▸ EXERCISE DETAILS:
Rewrite the records below as a Markdown table with the columns Row and Line, putting each line in its own numbered row and leaving out blank lines.

▸ DATA EXCERPTS:
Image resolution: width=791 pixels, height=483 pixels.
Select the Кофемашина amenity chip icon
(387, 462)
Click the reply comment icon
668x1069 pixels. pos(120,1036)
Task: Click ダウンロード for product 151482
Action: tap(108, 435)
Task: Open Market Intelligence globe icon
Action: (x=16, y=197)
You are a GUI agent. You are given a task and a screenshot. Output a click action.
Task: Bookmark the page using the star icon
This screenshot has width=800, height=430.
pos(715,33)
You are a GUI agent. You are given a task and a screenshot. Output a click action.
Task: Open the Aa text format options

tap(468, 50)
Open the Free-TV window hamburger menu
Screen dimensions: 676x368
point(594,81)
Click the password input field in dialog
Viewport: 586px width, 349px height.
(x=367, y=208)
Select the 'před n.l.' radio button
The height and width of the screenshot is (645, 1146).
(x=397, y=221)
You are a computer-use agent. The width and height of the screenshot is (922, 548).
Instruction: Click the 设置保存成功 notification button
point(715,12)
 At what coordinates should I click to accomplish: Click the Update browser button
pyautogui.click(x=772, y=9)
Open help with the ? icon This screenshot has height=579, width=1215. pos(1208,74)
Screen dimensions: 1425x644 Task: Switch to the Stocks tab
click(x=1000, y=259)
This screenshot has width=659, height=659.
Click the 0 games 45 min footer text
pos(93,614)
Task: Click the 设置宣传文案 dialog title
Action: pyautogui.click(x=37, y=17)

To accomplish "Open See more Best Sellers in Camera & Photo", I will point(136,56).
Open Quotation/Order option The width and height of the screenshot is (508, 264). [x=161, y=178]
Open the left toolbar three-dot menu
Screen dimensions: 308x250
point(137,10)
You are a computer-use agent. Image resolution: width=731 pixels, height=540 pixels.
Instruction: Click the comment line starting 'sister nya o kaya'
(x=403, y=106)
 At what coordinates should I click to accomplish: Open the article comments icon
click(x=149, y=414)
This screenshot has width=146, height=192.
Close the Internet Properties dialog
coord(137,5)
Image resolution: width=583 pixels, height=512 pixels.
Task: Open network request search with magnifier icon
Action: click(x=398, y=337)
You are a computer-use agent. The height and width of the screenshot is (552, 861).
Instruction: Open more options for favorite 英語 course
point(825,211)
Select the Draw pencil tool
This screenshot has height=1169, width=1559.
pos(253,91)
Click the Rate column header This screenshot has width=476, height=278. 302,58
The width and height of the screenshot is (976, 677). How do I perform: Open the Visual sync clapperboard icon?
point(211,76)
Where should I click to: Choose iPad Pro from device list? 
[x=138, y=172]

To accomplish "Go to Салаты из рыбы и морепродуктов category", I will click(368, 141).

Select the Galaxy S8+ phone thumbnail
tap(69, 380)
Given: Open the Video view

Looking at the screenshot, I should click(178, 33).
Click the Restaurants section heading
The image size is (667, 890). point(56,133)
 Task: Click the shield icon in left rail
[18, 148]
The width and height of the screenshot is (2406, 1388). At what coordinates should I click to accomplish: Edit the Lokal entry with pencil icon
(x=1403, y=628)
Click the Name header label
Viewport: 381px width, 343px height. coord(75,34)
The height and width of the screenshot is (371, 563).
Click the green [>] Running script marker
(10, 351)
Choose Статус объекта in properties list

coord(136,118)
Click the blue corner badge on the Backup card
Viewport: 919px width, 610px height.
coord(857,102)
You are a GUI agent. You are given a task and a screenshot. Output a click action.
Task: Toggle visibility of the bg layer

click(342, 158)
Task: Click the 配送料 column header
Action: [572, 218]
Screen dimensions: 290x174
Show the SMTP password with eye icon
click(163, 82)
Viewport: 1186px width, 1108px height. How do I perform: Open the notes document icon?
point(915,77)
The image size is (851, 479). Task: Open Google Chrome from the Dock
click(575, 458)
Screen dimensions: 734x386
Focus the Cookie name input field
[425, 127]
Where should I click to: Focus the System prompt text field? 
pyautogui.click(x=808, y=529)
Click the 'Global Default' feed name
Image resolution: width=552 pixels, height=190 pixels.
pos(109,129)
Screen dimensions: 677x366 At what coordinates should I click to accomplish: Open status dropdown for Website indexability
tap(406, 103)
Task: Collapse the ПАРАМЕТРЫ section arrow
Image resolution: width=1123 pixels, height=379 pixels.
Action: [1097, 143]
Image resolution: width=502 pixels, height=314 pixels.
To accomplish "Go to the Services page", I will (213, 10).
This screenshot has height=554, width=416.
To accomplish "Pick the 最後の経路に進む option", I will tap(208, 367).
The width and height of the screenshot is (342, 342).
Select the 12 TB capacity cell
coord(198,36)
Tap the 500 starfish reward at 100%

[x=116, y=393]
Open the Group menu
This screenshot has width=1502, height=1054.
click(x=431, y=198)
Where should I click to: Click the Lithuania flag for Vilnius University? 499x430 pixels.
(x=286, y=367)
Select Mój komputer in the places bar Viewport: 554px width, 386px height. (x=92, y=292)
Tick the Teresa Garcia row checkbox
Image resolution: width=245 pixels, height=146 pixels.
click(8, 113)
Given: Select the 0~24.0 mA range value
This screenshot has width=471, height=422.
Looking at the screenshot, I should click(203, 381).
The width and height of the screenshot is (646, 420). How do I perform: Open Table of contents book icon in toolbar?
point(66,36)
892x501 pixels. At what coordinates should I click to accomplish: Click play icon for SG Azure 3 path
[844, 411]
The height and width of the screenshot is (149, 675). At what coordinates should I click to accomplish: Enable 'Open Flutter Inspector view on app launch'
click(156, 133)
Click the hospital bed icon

▸ EXERCISE RESPONSE:
| Row | Line |
|---|---|
| 1 | Image resolution: width=791 pixels, height=483 pixels. |
| 2 | Select the Кофемашина amenity chip icon |
| 3 | (387, 462) |
| 4 | Click the reply comment icon |
| 5 | 668x1069 pixels. pos(120,1036) |
| 6 | Task: Click ダウンロード for product 151482 |
| 7 | Action: tap(108, 435) |
| 8 | Task: Open Market Intelligence globe icon |
| 9 | Action: (x=16, y=197) |
| 10 | You are a GUI agent. You are given a task and a screenshot. Output a click action. |
| 11 | Task: Bookmark the page using the star icon |
| 12 | This screenshot has width=800, height=430. |
| 13 | pos(715,33) |
| 14 | You are a GUI agent. You are given a task and a screenshot. Output a click action. |
| 15 | Task: Open the Aa text format options |
| 16 | tap(468, 50) |
| 17 | Open the Free-TV window hamburger menu |
| 18 | Screen dimensions: 676x368 |
| 19 | point(594,81) |
| 20 | Click the password input field in dialog |
| 21 | Viewport: 586px width, 349px height. |
| 22 | (x=367, y=208) |
| 23 | Select the 'před n.l.' radio button |
| 24 | The height and width of the screenshot is (645, 1146). |
| 25 | (x=397, y=221) |
| 26 | You are a computer-use agent. The width and height of the screenshot is (922, 548). |
| 27 | Instruction: Click the 设置保存成功 notification button |
| 28 | point(715,12) |
| 29 |  At what coordinates should I click to accomplish: Click the Update browser button |
| 30 | pyautogui.click(x=772, y=9) |
| 31 | Open help with the ? icon This screenshot has height=579, width=1215. pos(1208,74) |
| 32 | Screen dimensions: 1425x644 Task: Switch to the Stocks tab |
| 33 | click(x=1000, y=259) |
| 34 | This screenshot has width=659, height=659. |
| 35 | Click the 0 games 45 min footer text |
| 36 | pos(93,614) |
| 37 | Task: Click the 设置宣传文案 dialog title |
| 38 | Action: pyautogui.click(x=37, y=17) |
| 39 | To accomplish "Open See more Best Sellers in Camera & Photo", I will point(136,56). |
| 40 | Open Quotation/Order option The width and height of the screenshot is (508, 264). [x=161, y=178] |
| 41 | Open the left toolbar three-dot menu |
| 42 | Screen dimensions: 308x250 |
| 43 | point(137,10) |
| 44 | You are a computer-use agent. Image resolution: width=731 pixels, height=540 pixels. |
| 45 | Instruction: Click the comment line starting 'sister nya o kaya' |
| 46 | (x=403, y=106) |
| 47 |  At what coordinates should I click to accomplish: Open the article comments icon |
| 48 | click(x=149, y=414) |
| 49 | This screenshot has width=146, height=192. |
| 50 | Close the Internet Properties dialog |
| 51 | coord(137,5) |
| 52 | Image resolution: width=583 pixels, height=512 pixels. |
| 53 | Task: Open network request search with magnifier icon |
| 54 | Action: click(x=398, y=337) |
| 55 | You are a computer-use agent. The height and width of the screenshot is (552, 861). |
| 56 | Instruction: Open more options for favorite 英語 course |
| 57 | point(825,211) |
| 58 | Select the Draw pencil tool |
| 59 | This screenshot has height=1169, width=1559. |
| 60 | pos(253,91) |
| 61 | Click the Rate column header This screenshot has width=476, height=278. 302,58 |
| 62 | The width and height of the screenshot is (976, 677). How do I perform: Open the Visual sync clapperboard icon? |
| 63 | point(211,76) |
| 64 | Where should I click to: Choose iPad Pro from device list?  |
| 65 | [x=138, y=172] |
| 66 | To accomplish "Go to Салаты из рыбы и морепродуктов category", I will click(368, 141). |
| 67 | Select the Galaxy S8+ phone thumbnail |
| 68 | tap(69, 380) |
| 69 | Given: Open the Video view |
| 70 | Looking at the screenshot, I should click(178, 33). |
| 71 | Click the Restaurants section heading |
| 72 | The image size is (667, 890). point(56,133) |
| 73 |  Task: Click the shield icon in left rail |
| 74 | [18, 148] |
| 75 | The width and height of the screenshot is (2406, 1388). At what coordinates should I click to accomplish: Edit the Lokal entry with pencil icon |
| 76 | (x=1403, y=628) |
| 77 | Click the Name header label |
| 78 | Viewport: 381px width, 343px height. coord(75,34) |
| 79 | The height and width of the screenshot is (371, 563). |
| 80 | Click the green [>] Running script marker |
| 81 | (10, 351) |
| 82 | Choose Статус объекта in properties list |
| 83 | coord(136,118) |
| 84 | Click the blue corner badge on the Backup card |
| 85 | Viewport: 919px width, 610px height. |
| 86 | coord(857,102) |
| 87 | You are a GUI agent. You are given a task and a screenshot. Output a click action. |
| 88 | Task: Toggle visibility of the bg layer |
| 89 | click(342, 158) |
| 90 | Task: Click the 配送料 column header |
| 91 | Action: [572, 218] |
| 92 | Screen dimensions: 290x174 |
| 93 | Show the SMTP password with eye icon |
| 94 | click(163, 82) |
| 95 | Viewport: 1186px width, 1108px height. How do I perform: Open the notes document icon? |
| 96 | point(915,77) |
| 97 | The image size is (851, 479). Task: Open Google Chrome from the Dock |
| 98 | click(575, 458) |
| 99 | Screen dimensions: 734x386 |
| 100 | Focus the Cookie name input field |
| 101 | [425, 127] |
| 102 | Where should I click to: Focus the System prompt text field?  |
| 103 | pyautogui.click(x=808, y=529) |
| 104 | Click the 'Global Default' feed name |
| 105 | Image resolution: width=552 pixels, height=190 pixels. |
| 106 | pos(109,129) |
| 107 | Screen dimensions: 677x366 At what coordinates should I click to accomplish: Open status dropdown for Website indexability |
| 108 | tap(406, 103) |
| 109 | Task: Collapse the ПАРАМЕТРЫ section arrow |
| 110 | Image resolution: width=1123 pixels, height=379 pixels. |
| 111 | Action: [1097, 143] |
| 112 | Image resolution: width=502 pixels, height=314 pixels. |
| 113 | To accomplish "Go to the Services page", I will (213, 10). |
| 114 | This screenshot has height=554, width=416. |
| 115 | To accomplish "Pick the 最後の経路に進む option", I will tap(208, 367). |
| 116 | The width and height of the screenshot is (342, 342). |
| 117 | Select the 12 TB capacity cell |
| 118 | coord(198,36) |
| 119 | Tap the 500 starfish reward at 100% |
| 120 | [x=116, y=393] |
| 121 | Open the Group menu |
| 122 | This screenshot has width=1502, height=1054. |
| 123 | click(x=431, y=198) |
| 124 | Where should I click to: Click the Lithuania flag for Vilnius University? 499x430 pixels. |
| 125 | (x=286, y=367) |
| 126 | Select Mój komputer in the places bar Viewport: 554px width, 386px height. (x=92, y=292) |
| 127 | Tick the Teresa Garcia row checkbox |
| 128 | Image resolution: width=245 pixels, height=146 pixels. |
| 129 | click(8, 113) |
| 130 | Given: Select the 0~24.0 mA range value |
| 131 | This screenshot has width=471, height=422. |
| 132 | Looking at the screenshot, I should click(203, 381). |
| 133 | The width and height of the screenshot is (646, 420). How do I perform: Open Table of contents book icon in toolbar? |
| 134 | point(66,36) |
| 135 | 892x501 pixels. At what coordinates should I click to accomplish: Click play icon for SG Azure 3 path |
| 136 | [844, 411] |
| 137 | The height and width of the screenshot is (149, 675). At what coordinates should I click to accomplish: Enable 'Open Flutter Inspector view on app launch' |
| 138 | click(156, 133) |
| 139 | Click the hospital bed icon |